** Opening DOCUMENT PASSAGE block **

If undiagnosed and untreated for a long time, HIV infection can trigger off a dormant virus called cytomegalovirus (CMV), which can lead to blindness. Cytomegalovirus is the most common cause of blindness in people who have HIV.

Mpumi Mevana has been living with HIV for 12 years now, after having been diagnosed in November 1999. While living with the infection, she also became blind – six years after her diagnosis. Mpumi became totally blind due to Aids-related cytomegalovirus retinitis on the day on which she was supposed to be celebrating.

“In 2006, on my birthday, June 16th, I became blind. And when I got blind they told me that I have CMV. I had never heard of that thing then. I lived with that, thinking that one day I will open my eyes and I’ll be able to see. But years went by, I could not see, I couldn’t change anything about my life. Instead, I got worse and worse.

I became so worse to an extent that I had to start ARVs as soon as possible. When I started ARVs my immune system was very weak. My CD 4 count was 29 and my viral load was four million”, Mpumi recalls.

Doctors treating eye conditions 

Dr Linda Visser, the academic head of the Department of Ophthalmology at the University of KwaZulu-Natal, has been treating eye conditions in HIV-positive people since 1999. She says cytomegalovirus retinitis affects the retina, the neural tissue of the eye. If the tissue is damaged, it cannot be re-generated. However, if the part of the retina that is responsible for vision is not affected, the condition can be treated.

“They get necrosis of the retina, which is the white area. And the macular is the centre of the retina and once your macular has become necrotic, you cannot see. There’s nothing one can do to bring it back. Luckily, not in all patients will the centre of the retina be involved. Sometimes it’s on the periphery. Then, we can treat it”, says Dr Visser. 

Dr Visser says about 75% of HIV-infected people will experience some form of eye problem, while about 10% will go totally blind in one or both eyes. She says blindness in immune-compromised people, such as Mpumi whose system was battered by Aids, is most commonly caused by a viral infection called cytomegalovirus, which normally thrives on a weakened immune system.

“It is actually only seen in patients who are in immune-compromised. We never see it in immune-competent patients. And because in our set-up, HIV is the most common cause for immune suppression, we see it probably 95% or even more in HIV-positive patients. But I have seen it in patients who have had transplants and I have seen it in patients with leukaemia and other cancers”.

HIV positive people being untreated

She says in HIV-infected people, the infection manifests when they’ve left their condition for too long without having it treated and their CD 4 counts have fallen to dangerous levels.

“It’s usually when your CD 4 count is very low. Books would say less than 50 or less than 100. I stand here and tell you in the majority of cases, it’s less than 10 – single digit CD 4s most commonly are presenting to me still today in this day and age”.

Almost 100% of the population in Africa is born with cytomegalovirus, the viral infection that causes cytomegalovirus retinitis. One can live with the viral infection for all their life, but it won’t manifest unless one acquires a condition that severely compromises their immune system.

“It is in the same family as herpes virus. It tends to go into cells and then it sort of becomes dormant there. But most people have a minor infection when they are a child. They get a flu-like syndrome. They don’t know anything and then, this virus becomes dormant and it only then comes out again when your immune system is very low.

 In Africa, in particular, most people if you draw blood from them and test them for CMV, they will have antibodies to CMV, which means they have had CMV infection sometime in their past”, Dr Visser explains.

** Closing DOCUMENT PASSAGE block **
** Opening DATA SHOWN block **

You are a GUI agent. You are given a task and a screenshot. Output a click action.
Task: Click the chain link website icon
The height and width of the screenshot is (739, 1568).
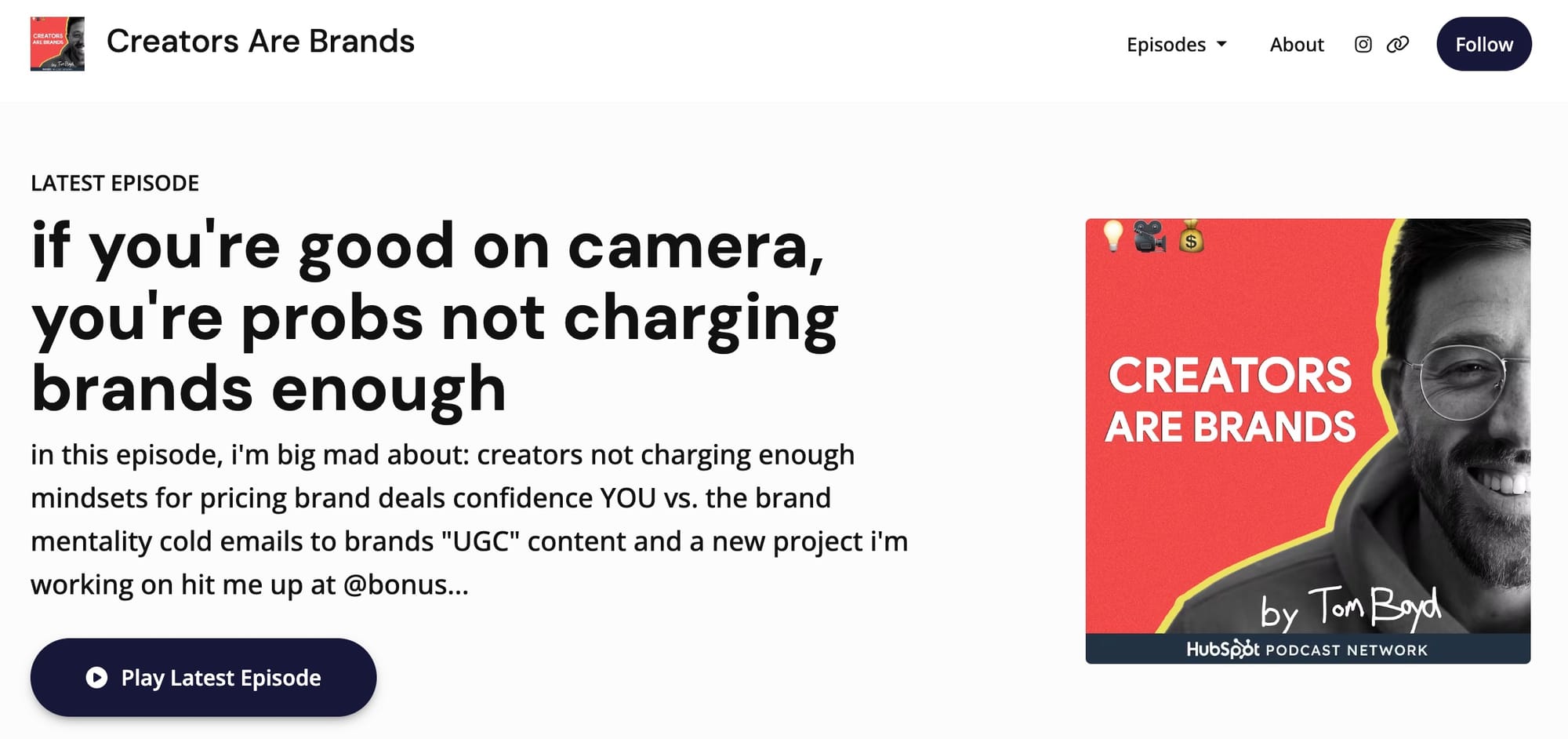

** Closing DATA SHOWN block **

• [EXERCISE OBJECTIVE]
Answer these questions from the passage on HIV-related blindness.
1. On what date did Mpumi Mevana become blind?
2. According to Dr Visser, about what percentage of HIV-infected people will experience some form of eye problem?
3. To which virus family does Dr Visser say cytomegalovirus belongs?

• [ANSWER SPACE]
1. June 16th, 2006, her birthday.
2. About 75%.
3. The same family as the herpes virus.